Sometimes there is a language barrier, sure, and sometimes it is a scheduling problem with childcare or the school day.
So, I wonder sometimes if the American Dream is a letdown.
Maybe we oversell it.
I love the opportunities we have in this country and I love that we are mostly a land where children can go to school in safety. Where we do not have to worry about bombs falling in our neighborhoods or dictatorial rulers. I think we have a lot to offer people from other countries where this is not the case.
I just think maybe we need a reality check on what the American Dream really is and how attainable it is. Even some who are born and raised here in the United States do not have a guarantee that they will achieve the American Dream.
—
I don’t know where exactly this mother and her daughter are from, but as we sat in that upper room of a downtown church, half a world away, a military offensive began in Iraq to free its second-largest city from the control of militants.
And the little girl colored pictures.
Maybe the American Dream is flawed.
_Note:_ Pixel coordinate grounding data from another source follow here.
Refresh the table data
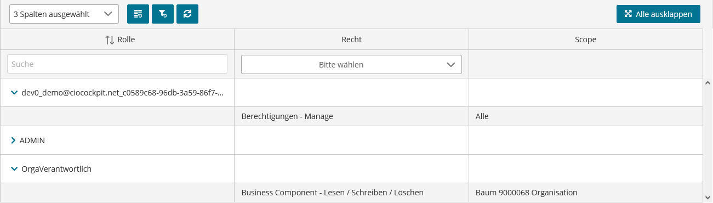Image resolution: width=713 pixels, height=203 pixels. coord(187,14)
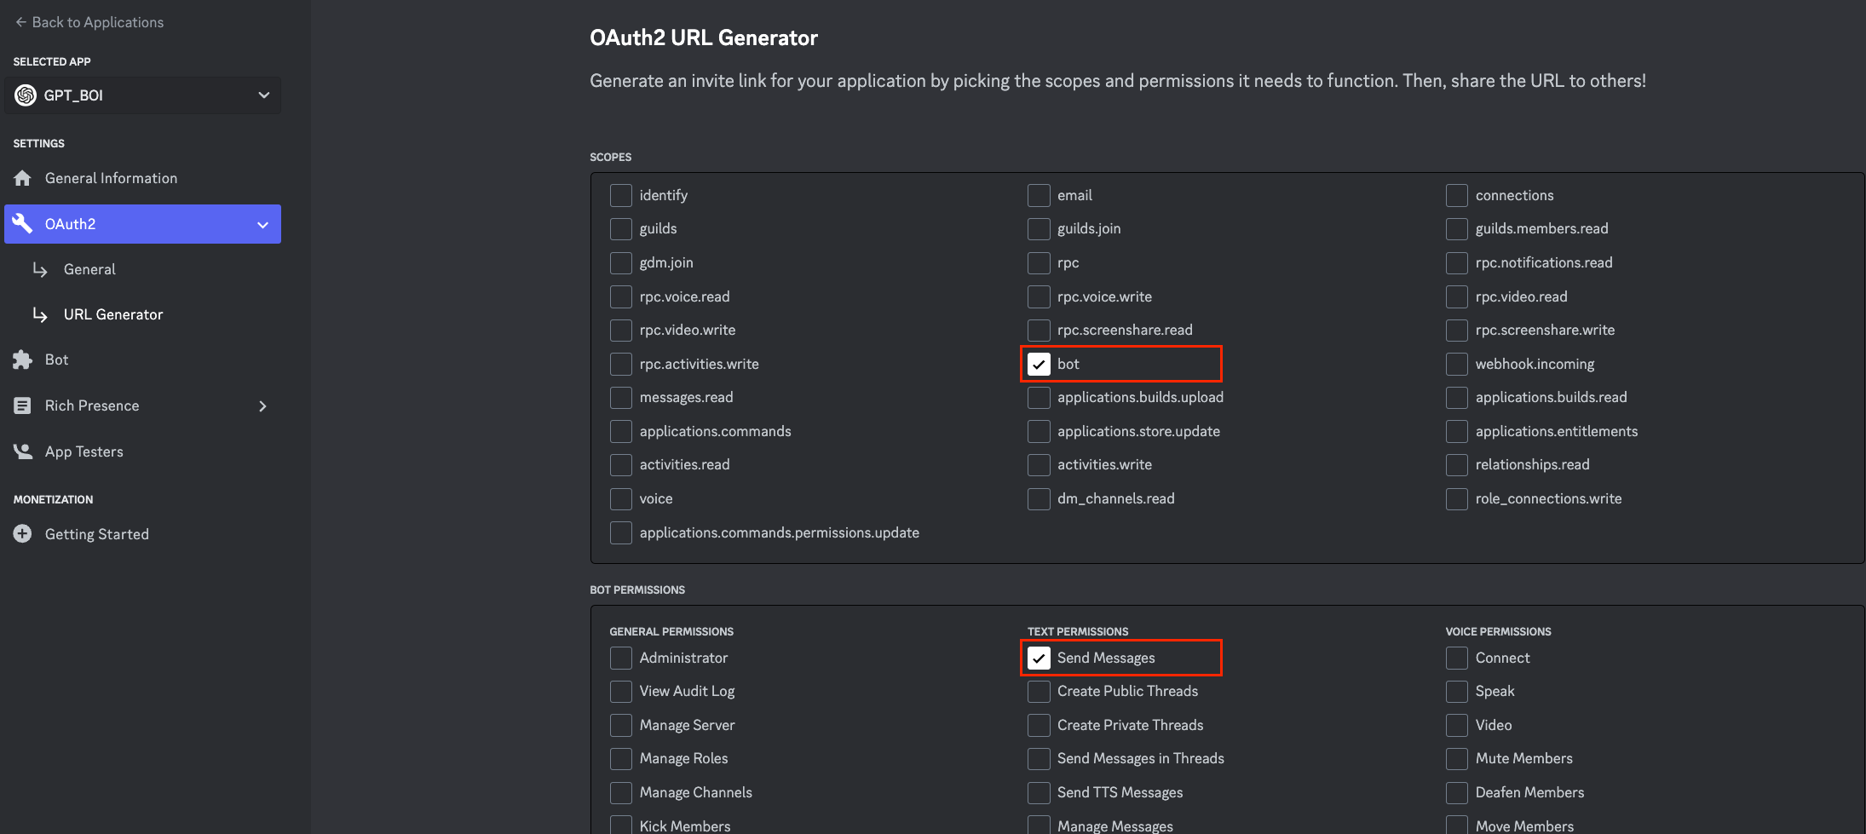Go to the General OAuth2 sub-page
This screenshot has width=1866, height=834.
(89, 269)
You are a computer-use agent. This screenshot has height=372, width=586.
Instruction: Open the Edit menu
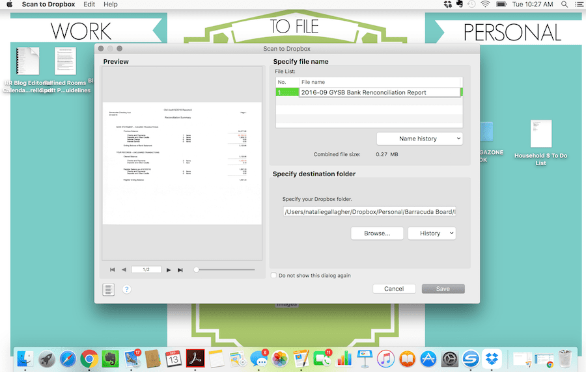[89, 4]
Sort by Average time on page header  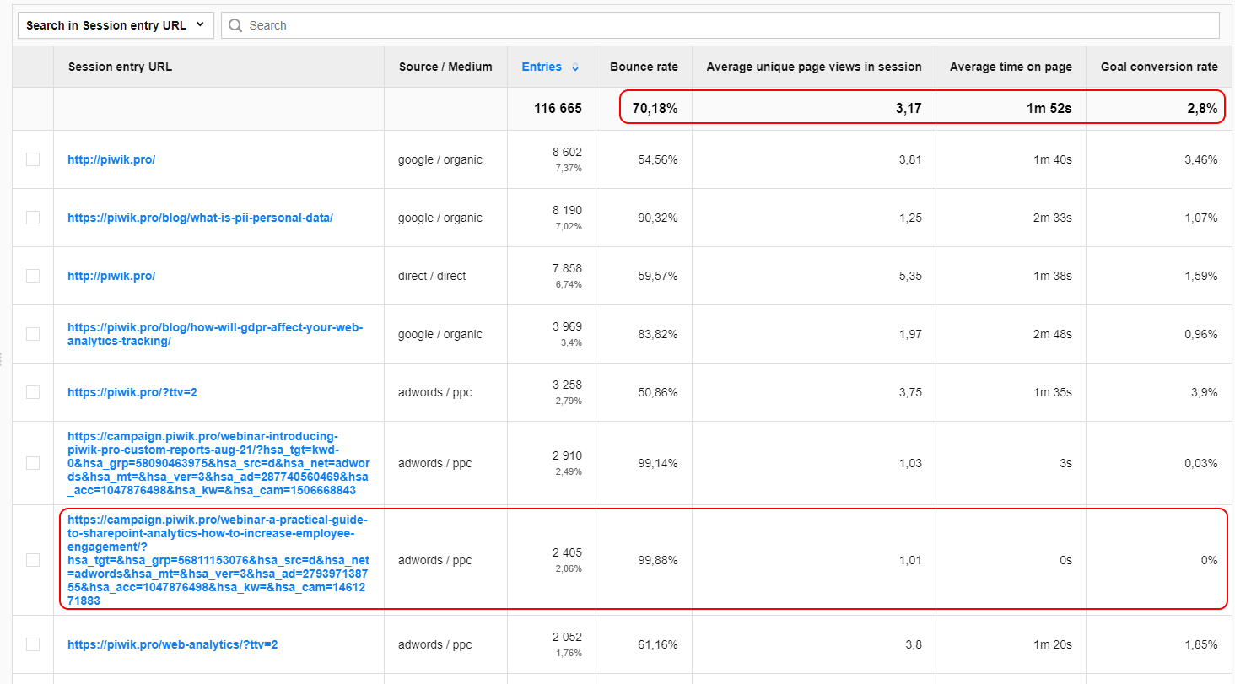[x=1010, y=67]
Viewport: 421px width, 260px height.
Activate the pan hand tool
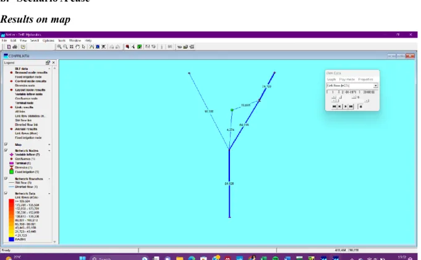click(x=78, y=47)
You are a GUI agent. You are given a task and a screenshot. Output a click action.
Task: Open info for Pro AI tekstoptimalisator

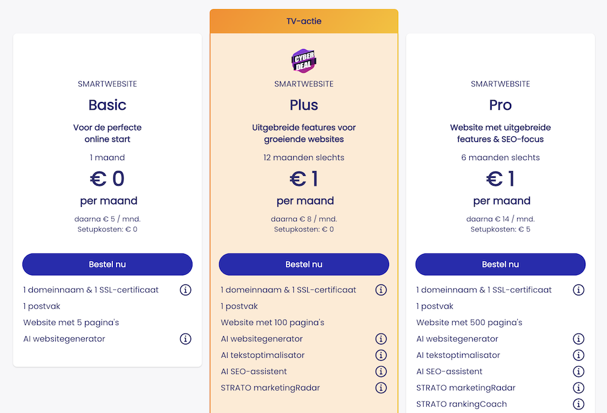[578, 355]
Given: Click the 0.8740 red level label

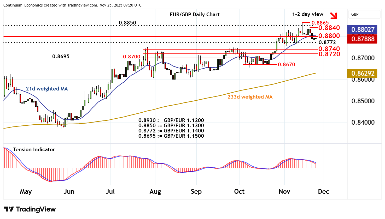Looking at the screenshot, I should 329,49.
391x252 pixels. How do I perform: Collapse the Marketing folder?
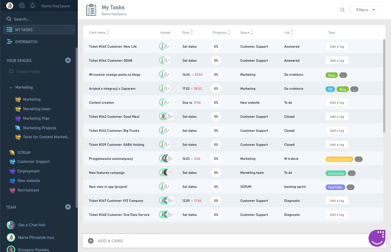(11, 88)
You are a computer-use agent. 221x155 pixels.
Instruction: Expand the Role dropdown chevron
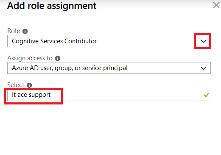(203, 41)
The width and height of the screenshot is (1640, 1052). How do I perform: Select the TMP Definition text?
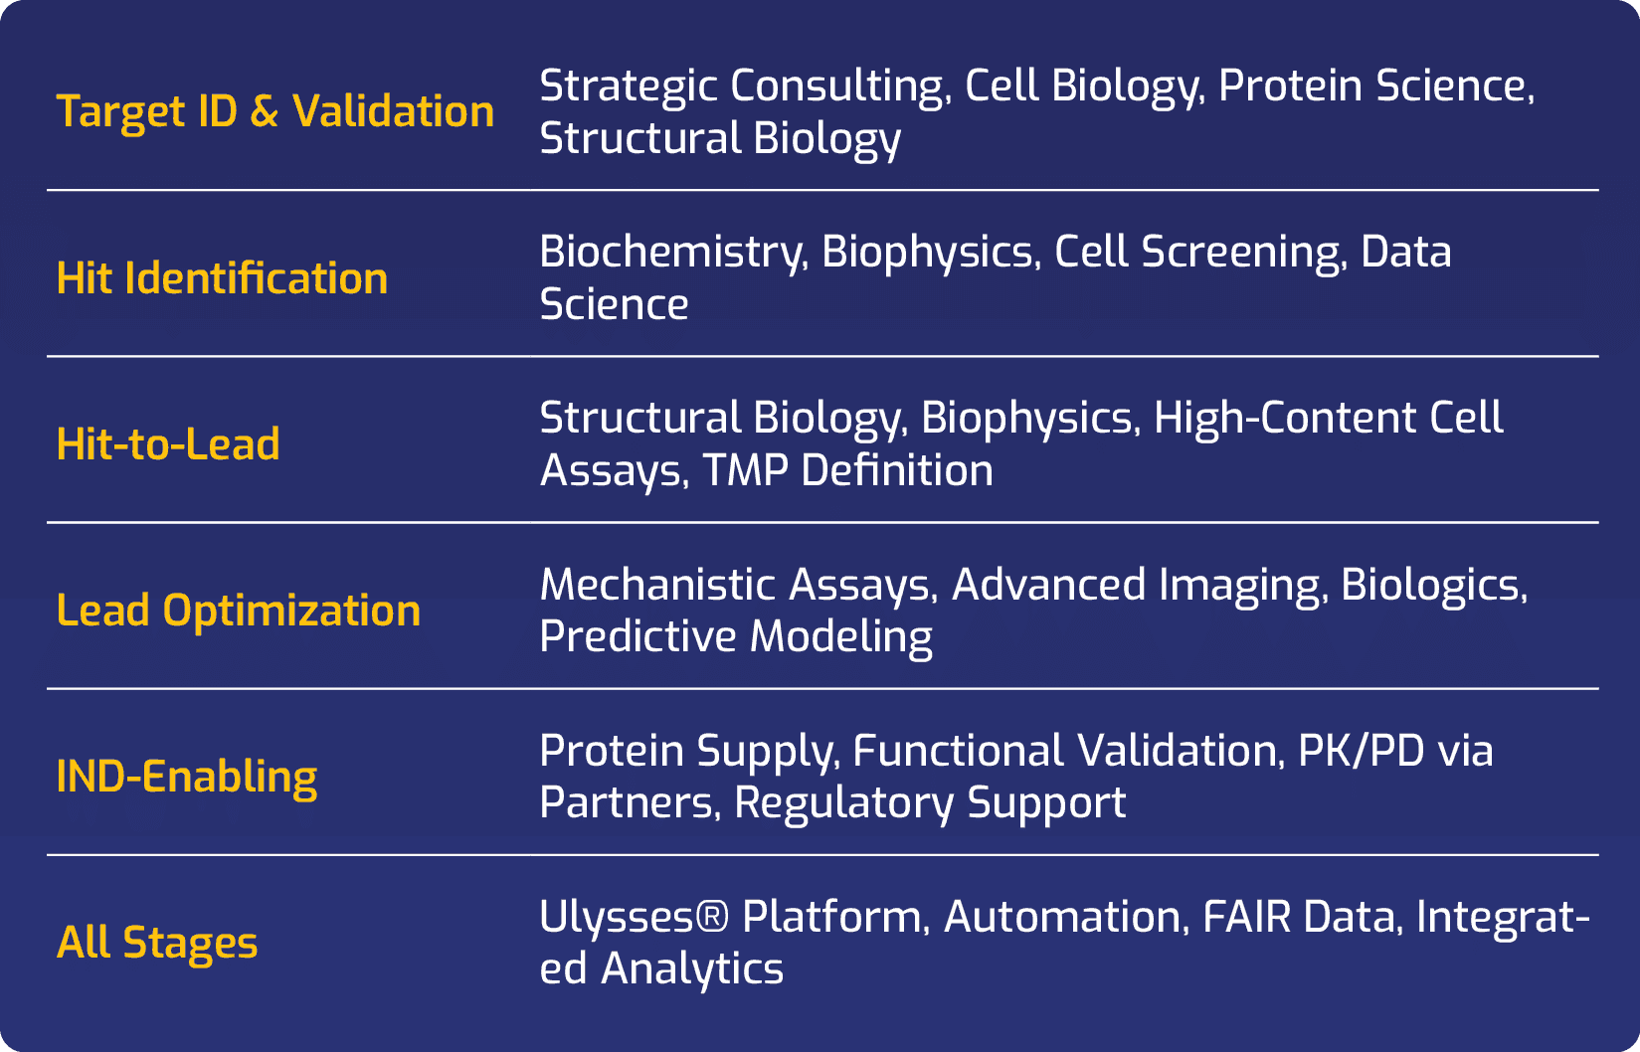847,470
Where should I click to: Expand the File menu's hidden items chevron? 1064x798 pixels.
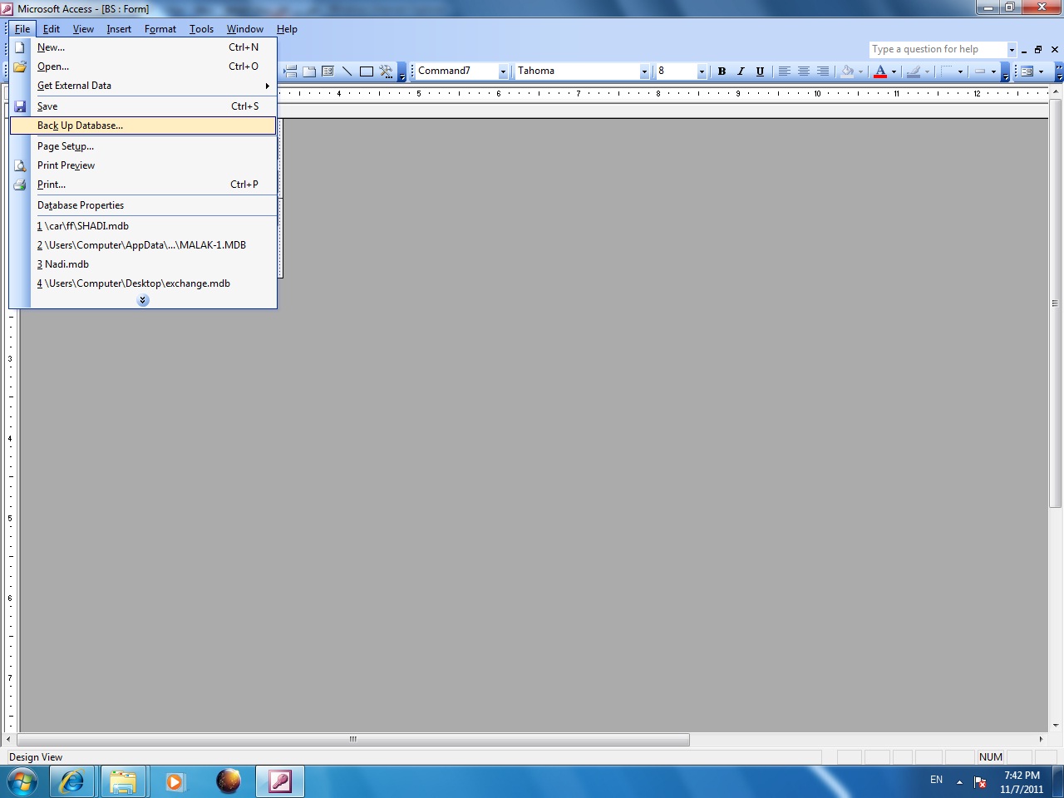[x=143, y=300]
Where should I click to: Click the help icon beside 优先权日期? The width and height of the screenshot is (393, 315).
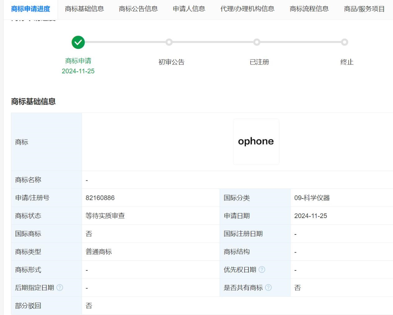coord(262,270)
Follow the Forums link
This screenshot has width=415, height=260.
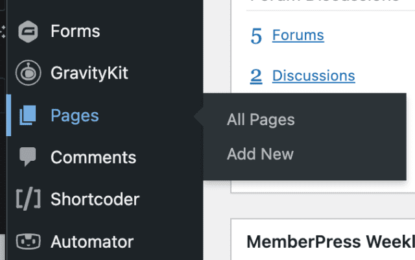pyautogui.click(x=298, y=35)
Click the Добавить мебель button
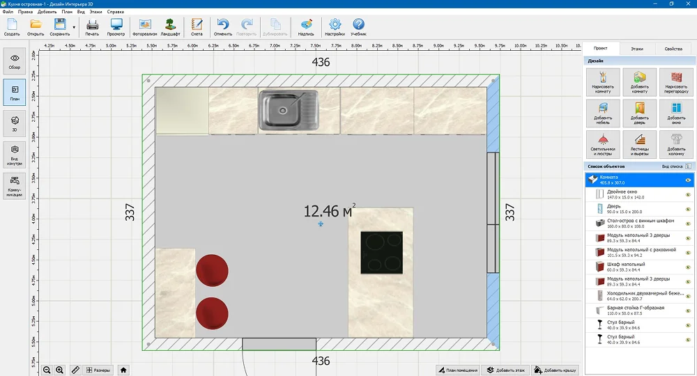Screen dimensions: 697x376 603,115
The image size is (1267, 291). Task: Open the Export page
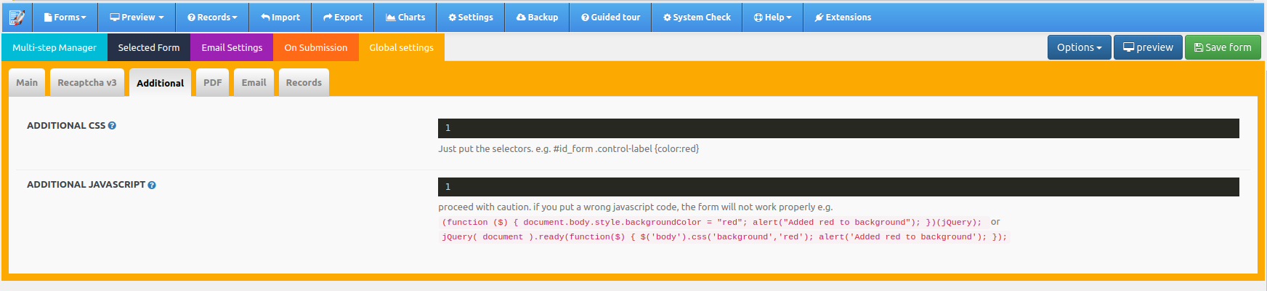coord(343,17)
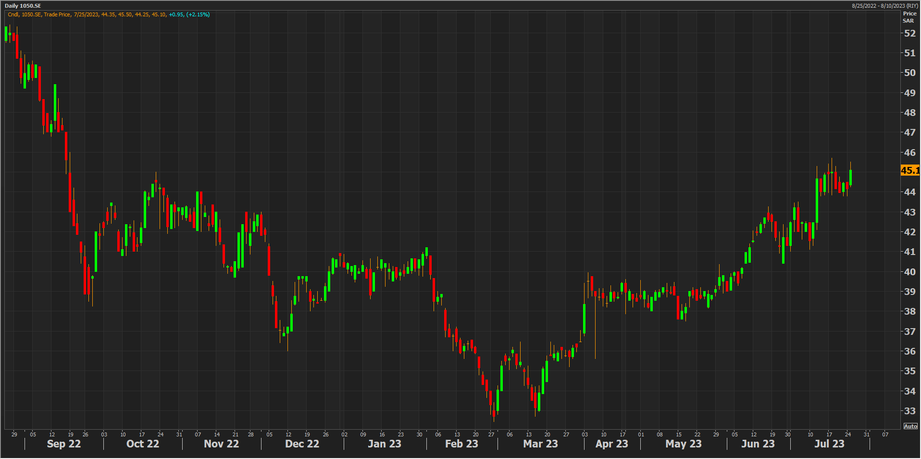The width and height of the screenshot is (921, 459).
Task: Click the 52 price axis label
Action: [x=909, y=33]
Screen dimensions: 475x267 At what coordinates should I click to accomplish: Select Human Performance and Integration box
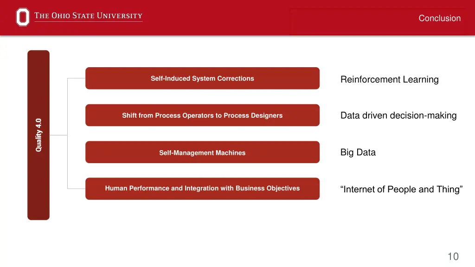click(202, 189)
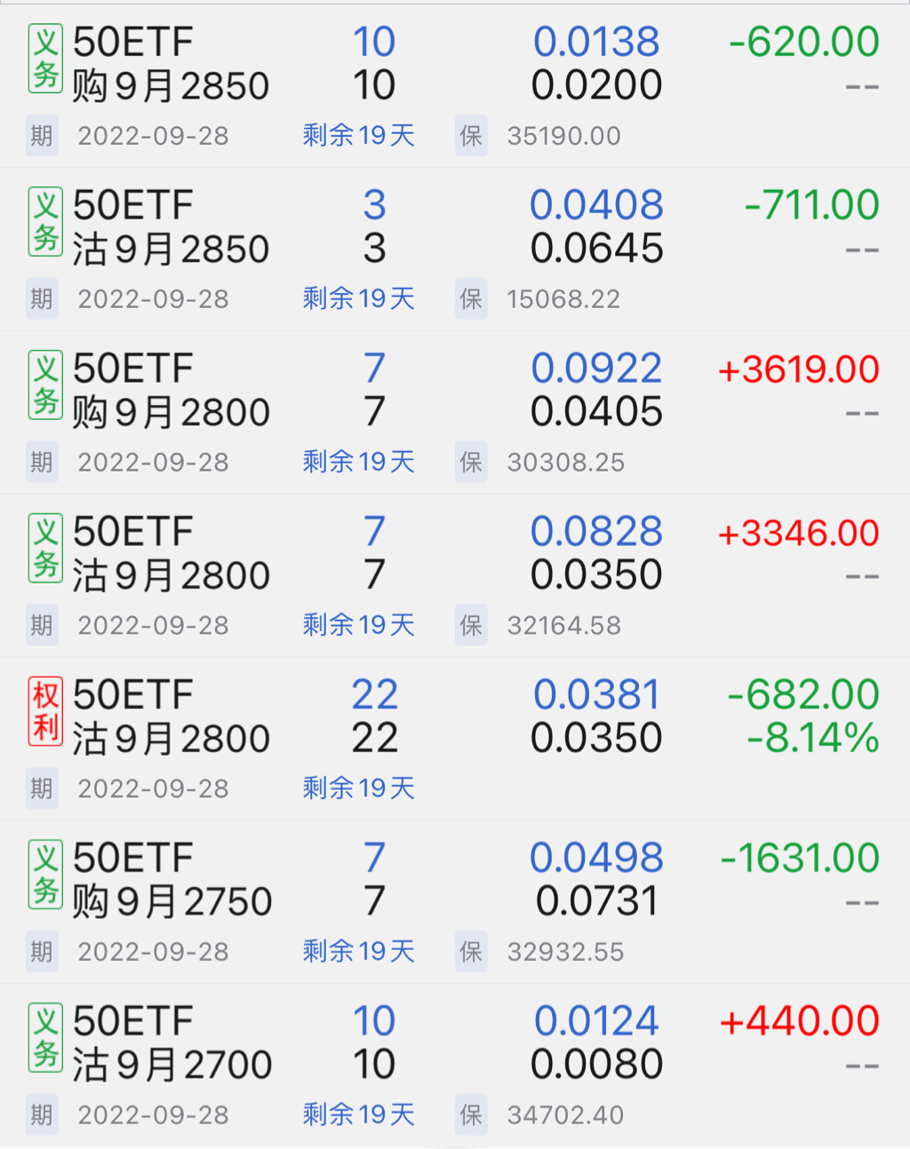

But the little girl smiled at me as she drew and colored while we taught the grown-ups about finances. She left early with her mom for a dentist appointment.
I don’t want our country to fail her.
My biggest struggle when I work with refugees is to find a balance between hope for the future and reality of the present. Settling in to American life can be a long walk uphill, but so many of these men and women have already traveled great distances, literally and figuratively. I believe they can persevere here.
But they can’t do it alone, and that’s why I’m there on Tuesdays when I could be other places.
To make the transition a tiny bit easier if possible.
And to cheer them on to the kind of future we all want for our kids and families:
Better.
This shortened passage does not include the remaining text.